Model interpretable method for detecting interaction characteristics in field of financial wind control

Technical Field

The invention relates to the field of interpretable graph neural network technology and models, in particular to an interpretable model method for detecting interactive features in the field of financial wind control.

Background

In recent years, a new generation of artificial intelligence technology using Machine Learning (Machine Learning), especially deep Learning (deep Learning), as a landmark is continuously developing towards more advanced, complex and autonomous directions, and a new revolution opportunity is brought to the development of economy and society. The application of AI leads to 'big outbreak of species', increasingly permeates all walks of life and human life in every aspect, and is expected to form new economic and social forms. Meanwhile, scientific and technical ethics are increasingly becoming the 'indispensable option' in the current AI technology development and industrial application, and various circles explore the ethical principles, frameworks and treatment mechanisms of the AI.

One of the core issues of scientific ethics is AI Transparency and interpretability (Transparency and explanability). In 11 months 2021, the United Nations' textbook Organization (United Nations reduced, Scientific and clinical Organization, UNESCO) proposed ten-large AI principles including "transparency and interpretability", i.e., the working mode of the algorithm and the algorithm training data should have transparency and interpretability, through the first global AI ethical agreement "artificial intelligence ethical Recommendation" (Recommendation on the ethics of intellectual interpretation).

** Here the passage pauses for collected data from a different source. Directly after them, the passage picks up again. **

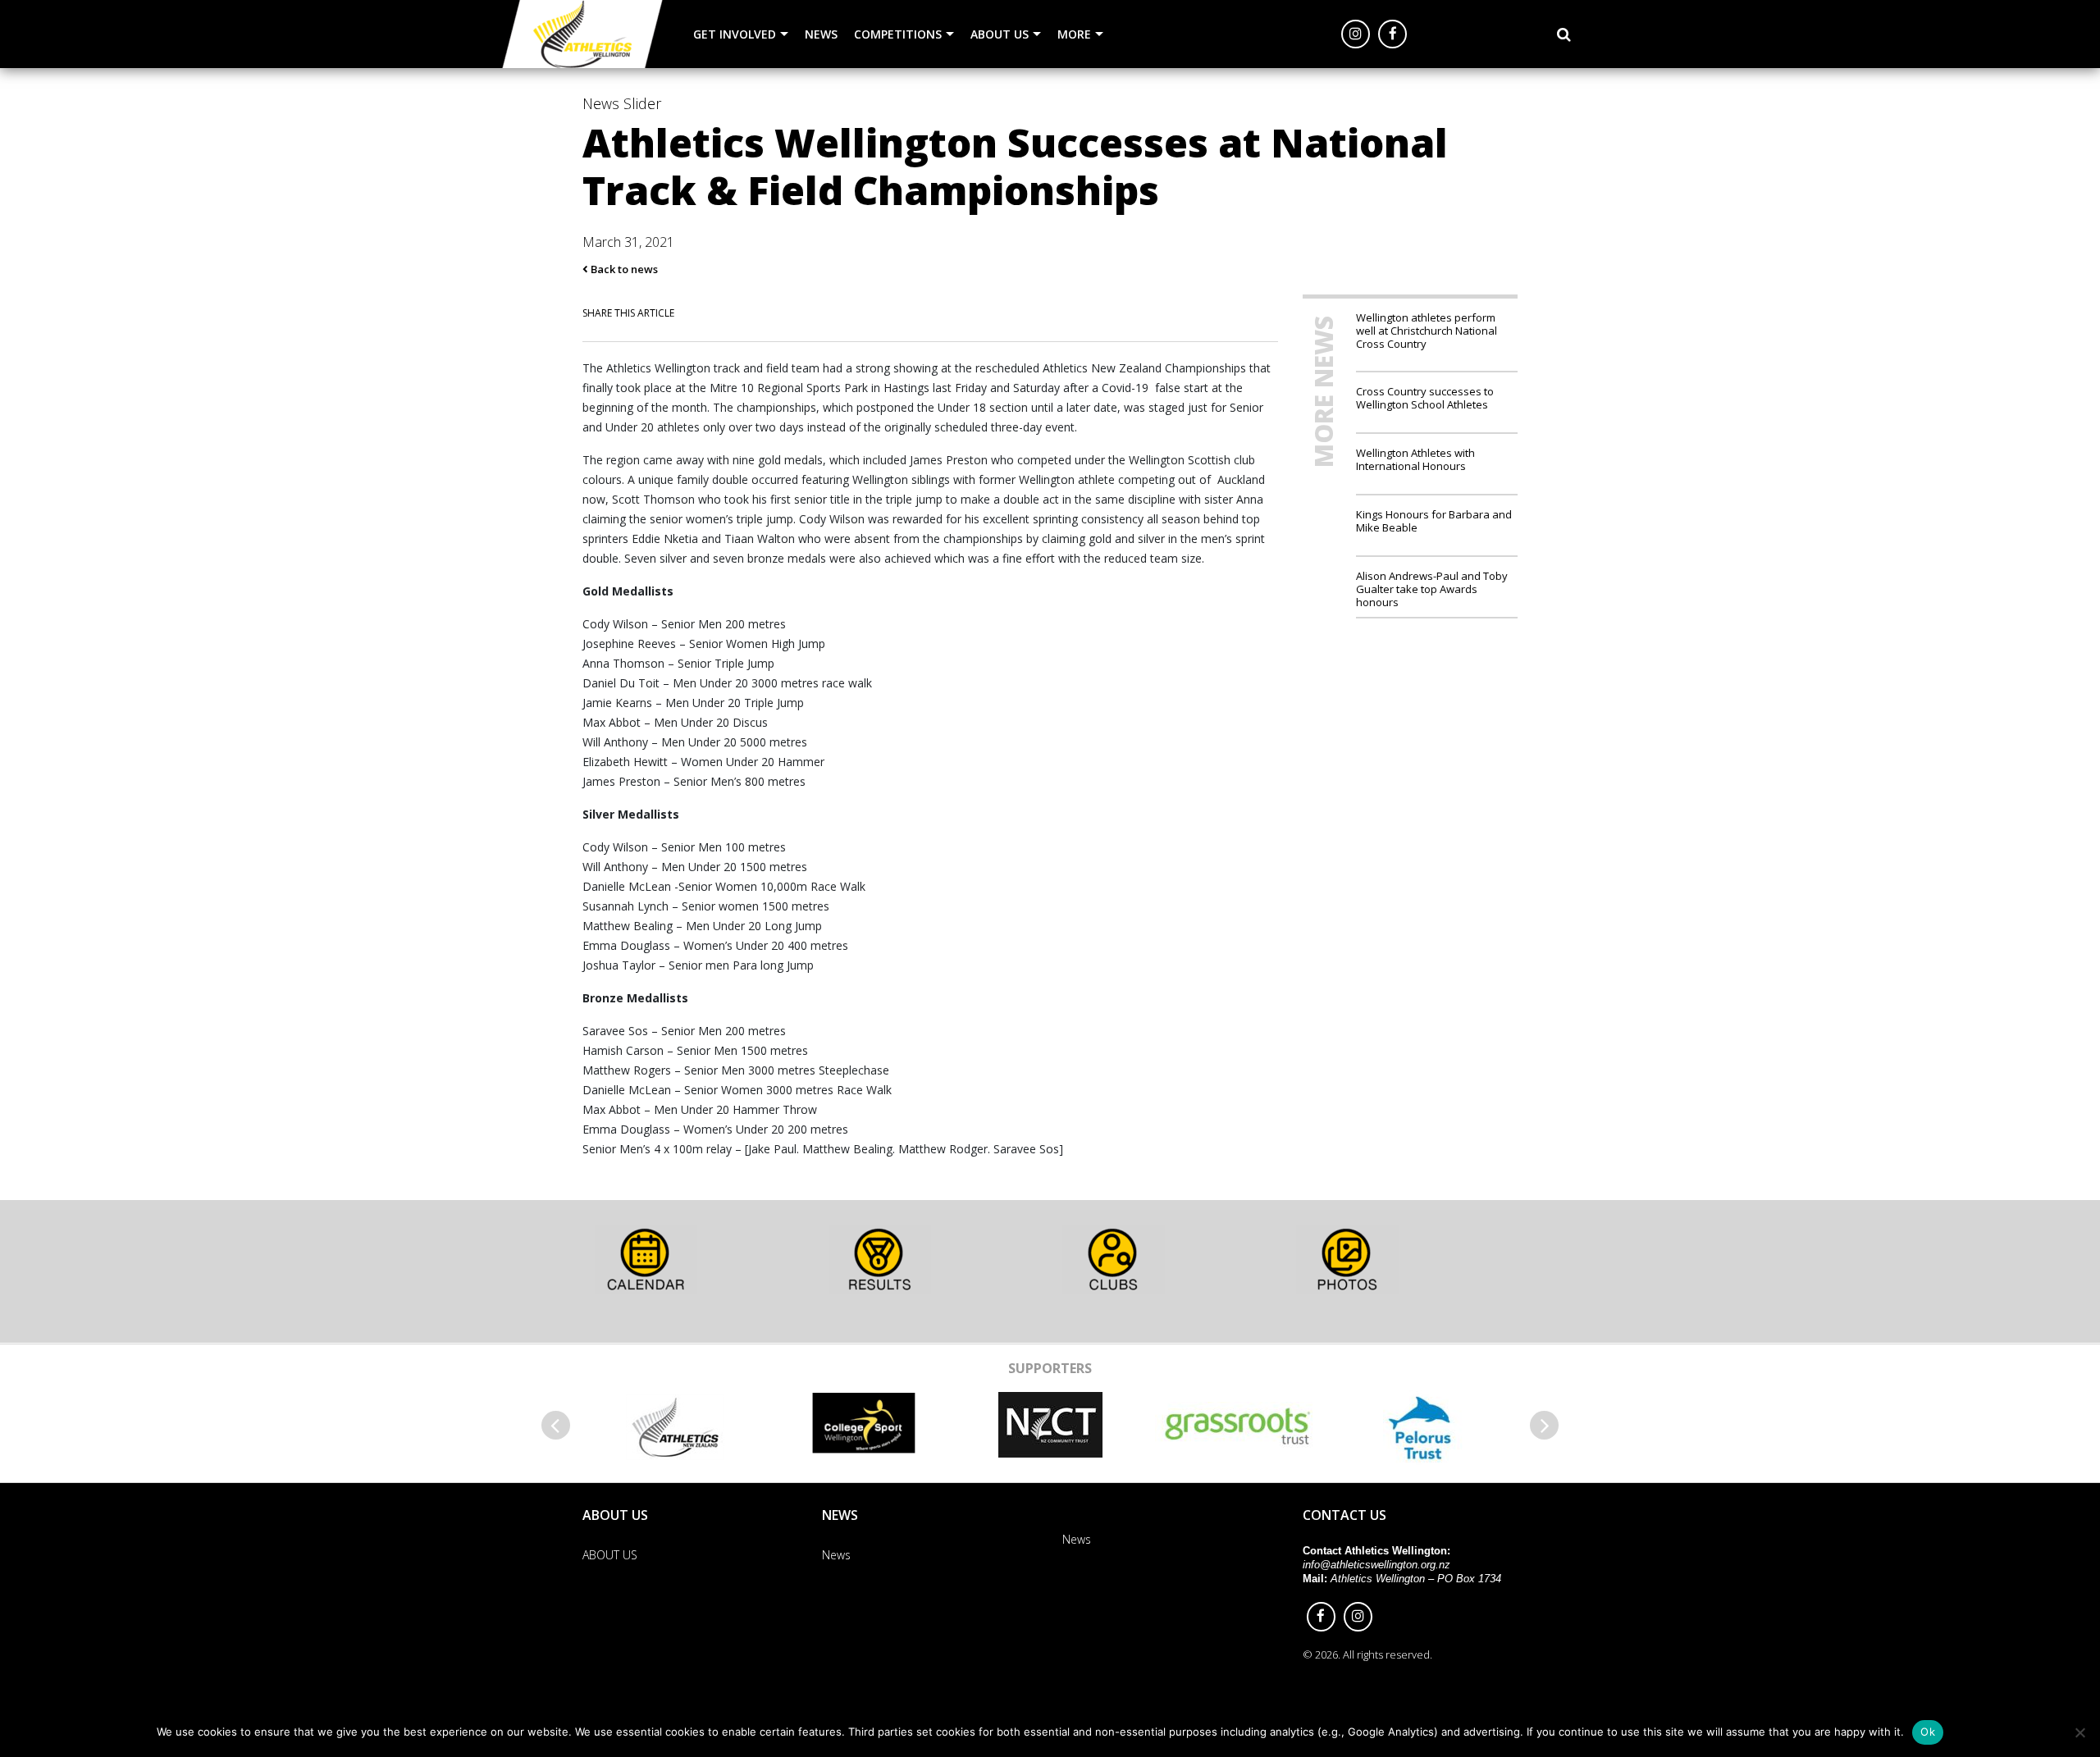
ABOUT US (999, 34)
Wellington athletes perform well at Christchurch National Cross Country (1426, 330)
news (600, 103)
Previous (555, 1425)
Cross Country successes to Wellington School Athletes (1425, 397)
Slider (642, 103)
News (821, 34)
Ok (1927, 1731)
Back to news (623, 269)
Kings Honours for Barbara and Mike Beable (1434, 520)
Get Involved (734, 34)
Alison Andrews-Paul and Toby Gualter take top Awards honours (1432, 588)
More (1074, 34)
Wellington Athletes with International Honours (1415, 458)
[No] (2079, 1732)
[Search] (1564, 34)
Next (1544, 1425)
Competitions (898, 34)
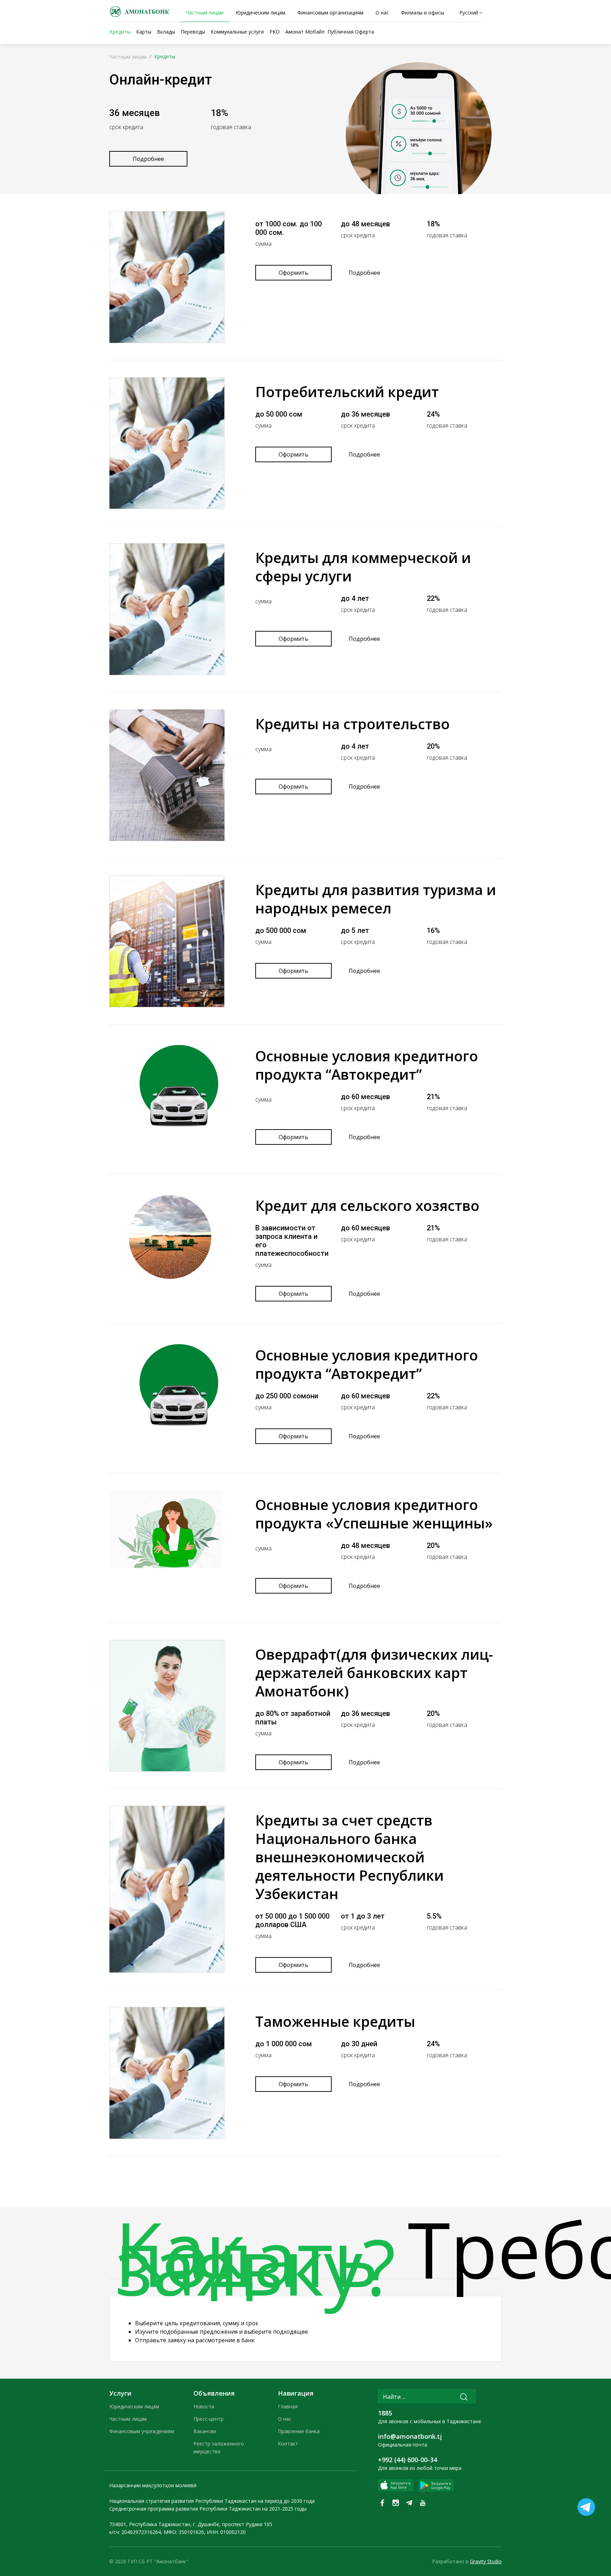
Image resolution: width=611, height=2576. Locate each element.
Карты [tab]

While not all AI systems are "black box" algorithms "and are not much more interpretable than non-AI techniques, traditional software or human programs, currently machine learning models, especially deep learning models, tend to be opaque and difficult for humans to understand. Continued advances in AI are expected to bring autonomous systems of perception, learning, decision-making, and action in the future. However, the practical utility of these systems is limited by whether the machine can adequately explain its ideas and actions to human users. The transparency and interpretability of AI systems is critical if users want to understand, trust, and effectively manage new generation artificial intelligence partners. Therefore, in recent years, interpretable AI (XAI) has become an emerging field of AI research, and methods and tools for understanding AI system behaviors are being explored by both academic circles and industrial circles, and in particular, interpretability is particularly critical in the financial and medical fields.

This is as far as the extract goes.